By the end of this phase, you have an enormous collection of raw text. However, a neural network can’t read text in its raw form — it needs numeric representations. That brings us to the second stage: tokenization.
2. Tokenization : Words to numbers
After we’ve gathered and preprocessed all the text from the internet, the next step is to convert that raw text into a format our language model can understand. This begins with tokenization, which breaks down text into smaller, manageable pieces called tokens — much like breaking a giant puzzle into individual pieces.
Early methods treated each word as a single token, but modern approaches, like subword tokenization (or byte-pair encoding), go a step further by splitting words into smaller chunks if needed. This means that even if the model encounters a rare or completely new word, it can still understand it by relying on familiar sub-parts.
For example:
Take the sentence: “Tokenization is fun!”
A subword tokenizer might split it into:
- Token 1: “Token”
- Token 2: “ization”
- Token 3: “ is”
- Token 4: “ fun”
- Token 5: “!”
Here, “Tokenization” is divided into “Token” and “ization,” ensuring the model recognizes parts of the word even if it hasn’t seen the whole word before.
But tokenization is only half the story.

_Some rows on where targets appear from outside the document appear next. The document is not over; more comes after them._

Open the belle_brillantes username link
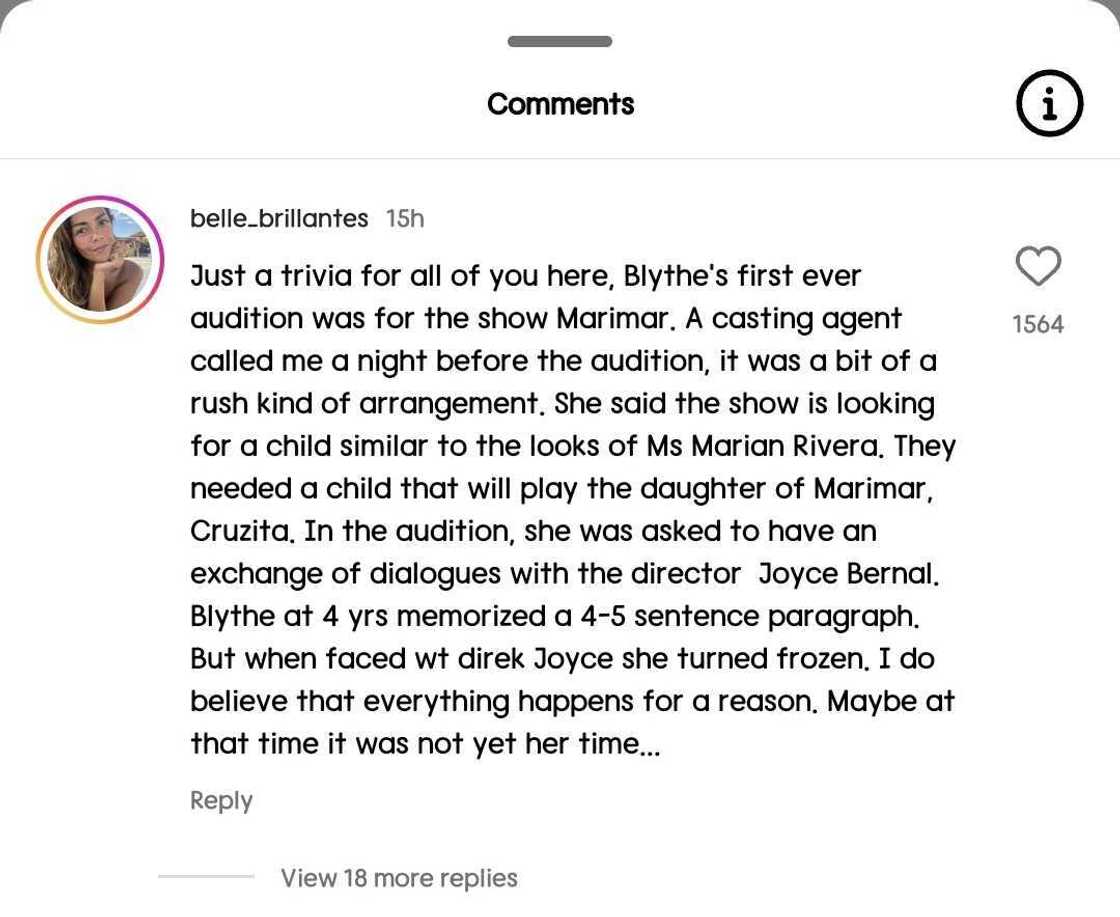The height and width of the screenshot is (917, 1120). (279, 218)
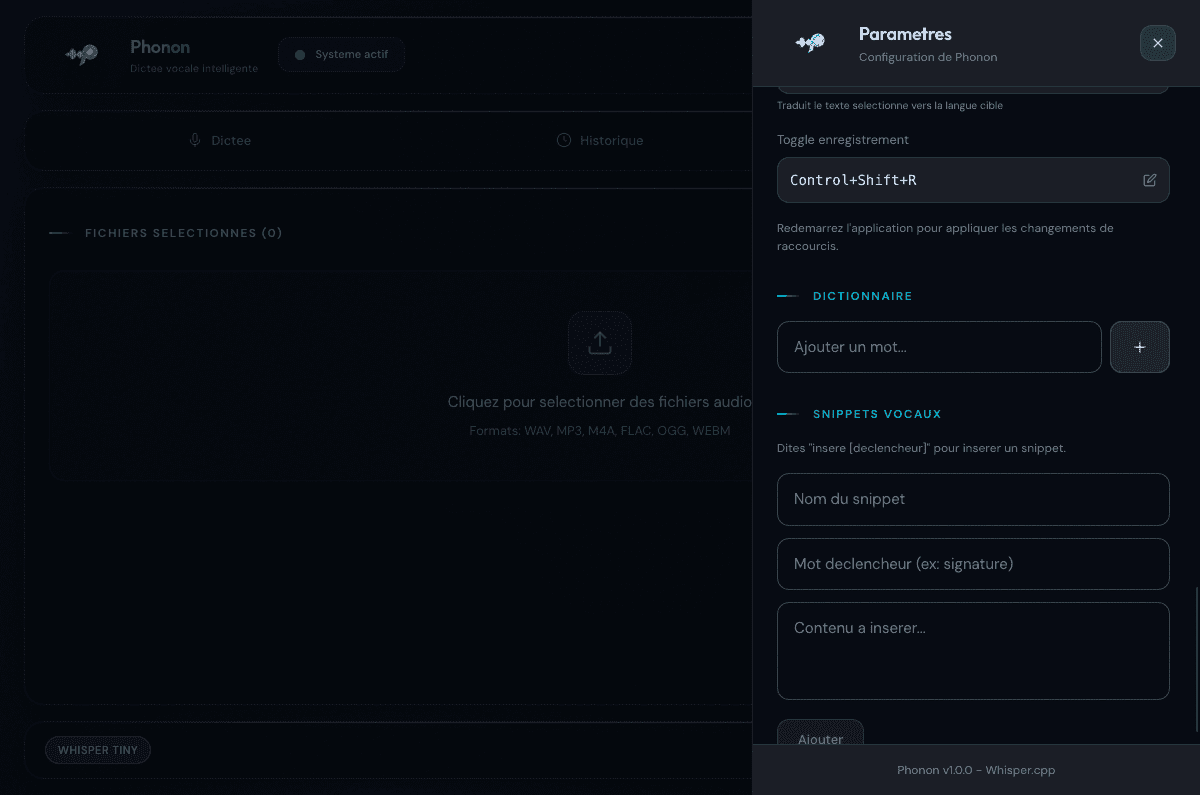Click the Phonon logo in the Parametres panel

pos(810,43)
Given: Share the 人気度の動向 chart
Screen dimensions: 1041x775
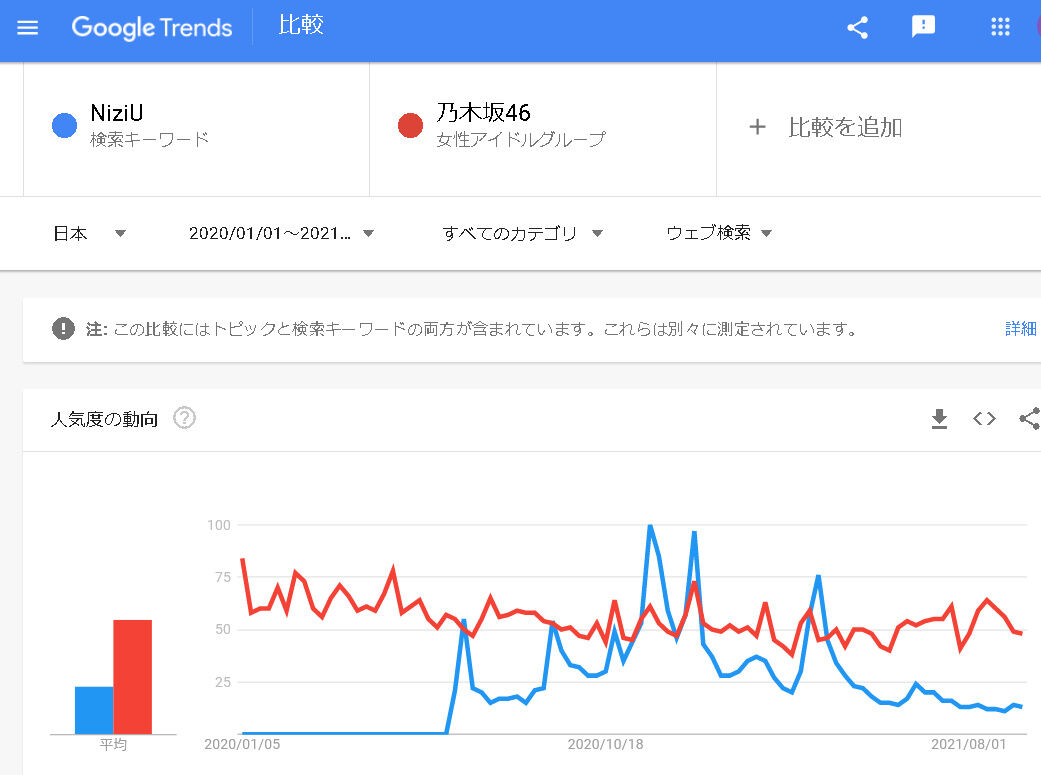Looking at the screenshot, I should [x=1029, y=419].
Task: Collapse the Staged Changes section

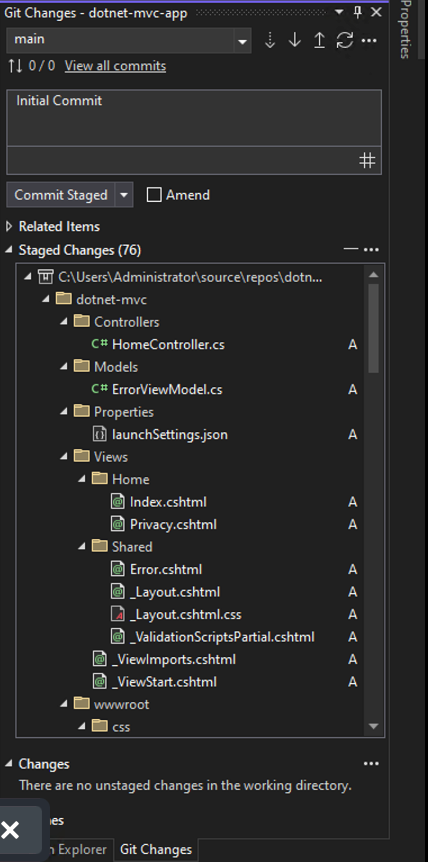Action: click(x=9, y=250)
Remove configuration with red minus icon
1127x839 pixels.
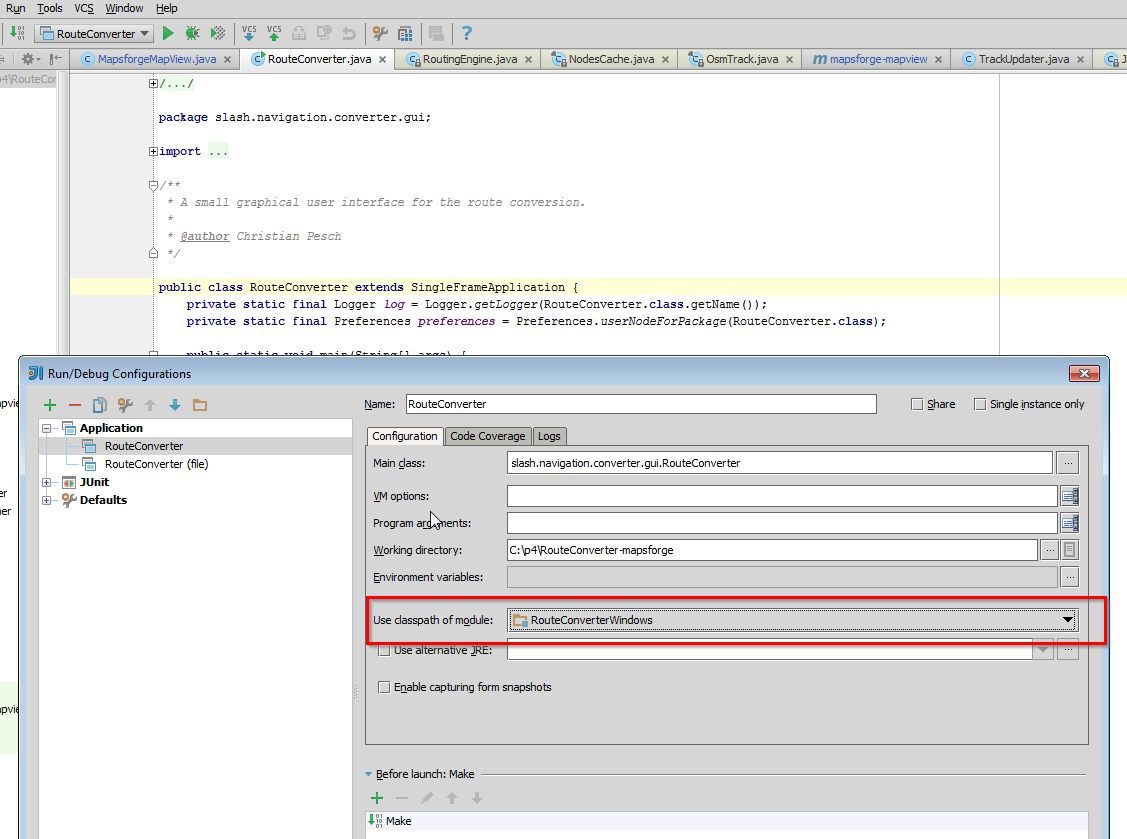click(x=75, y=405)
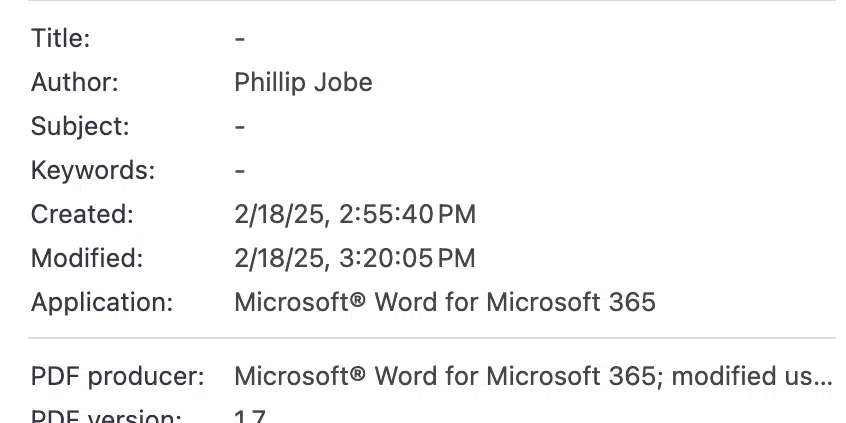Click the PDF producer label

pyautogui.click(x=118, y=377)
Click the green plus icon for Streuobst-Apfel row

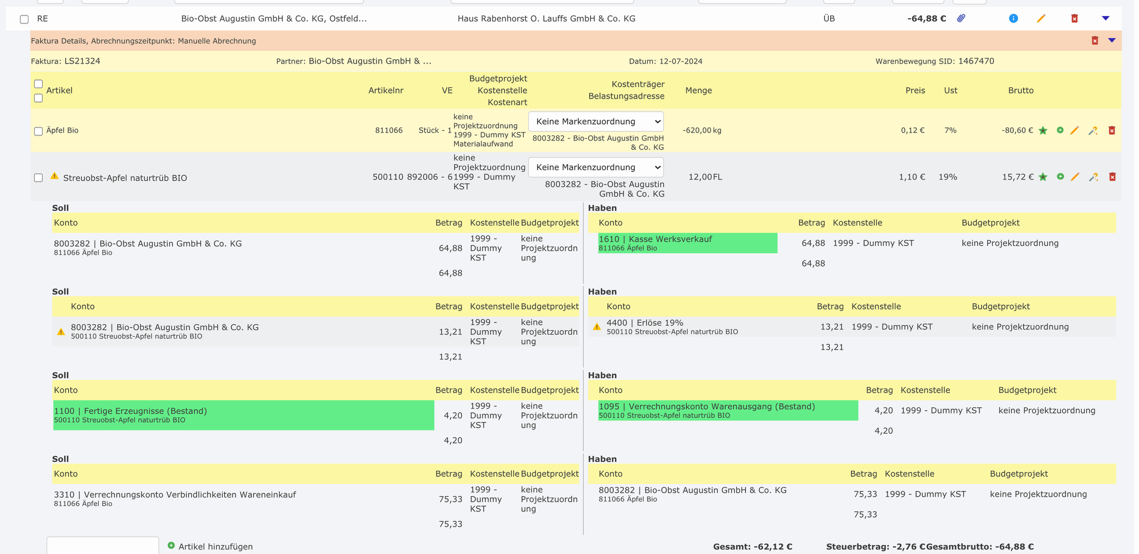pyautogui.click(x=1060, y=177)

Once the text is split into tokens, we need to convert these tokens into numbers — a format that our model can process. This is achieved using a pre-defined vocabulary, which is essentially a specialized dictionary mapping each token to a unique number. Think of this vocabulary as a secret codebook that assigns every token a specific numerical identifier.
For instance, using our vocabulary, the tokens from our sentence might be mapped as follows:
- “Token” → 4421
- “ization” → 2860
- “ is” → 382
- “ fun” → 2827
- “!” → 0
So, the sentence “Tokenization is fun!” is transformed into a series of numbers: 4421, 2860, 382, 2827, 0. This mapping process standardizes the diverse language of the internet into a uniform numerical format, making it efficient for the model to learn from and process the data.
By converting text into tokens and then into numbers, we ensure that our model can decode the vast and varied language of the internet, one numerical piece at a time.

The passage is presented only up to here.